21.1 Afwijken van de gebruiksregels
Bij een omgevingsvergunning kan worden afgeweken van het bepaalde in lid 21.2, lid c voor het aanvullen van wierden in geval de aanvulling dient ter versterking van de landschappelijke en cultuurhistorische waarden.

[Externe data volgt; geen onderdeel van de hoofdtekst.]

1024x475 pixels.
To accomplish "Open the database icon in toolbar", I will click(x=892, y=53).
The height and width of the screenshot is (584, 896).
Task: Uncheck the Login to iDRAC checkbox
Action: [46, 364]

21.2 Omgevingsvergunning voor het uitvoeren van een werk, geen bouwwerk zijnde, of van werkzaamheden
21.2.1 Omgevingsvergunning
Het is verboden zonder of in afwijking van een omgevingsvergunning van het bevoegd gezag de volgende werken, geen bouwwerken zijnde, of werkzaamheden uit te voeren:
a. het aanbrengen van houtwallen en –singels, lijnvormige houtopstanden, uitgezonderd erfbeplantingen;
b. het graven en dempen van sloten en watergangen;
c. het vergroten of verkleinen van het doorstromingsprofiel van sloten en watergangen;
d. het verwijderen van stuwen en dammen;
e. het aanbrengen van drainage of het wijzigen van het greppelsysteem;
f. het wijzigen van het verkavelingspatroon.
21.2.2 Voorwaarden
Een omgevingsvergunning als bedoeld in lid 21.4.1 wordt slechts verleend indien geen onevenredige afbreuk wordt gedaan aan de in lid 21.1 omschreven waarden.
21.2.3 Uitzonderingen
Het verbod als bedoeld in lid 21.4.1 is niet van toepassing op werken, geen bouwwerken zijnde, en werkzaamheden die:
a. reeds in uitvoering zijn ten tijde van de inwerkingtreding van het plan;
b. het normale onderhoud betreffen;
c. mogen worden uitgevoerd krachtens een reeds verleende (omgevings)vergunning.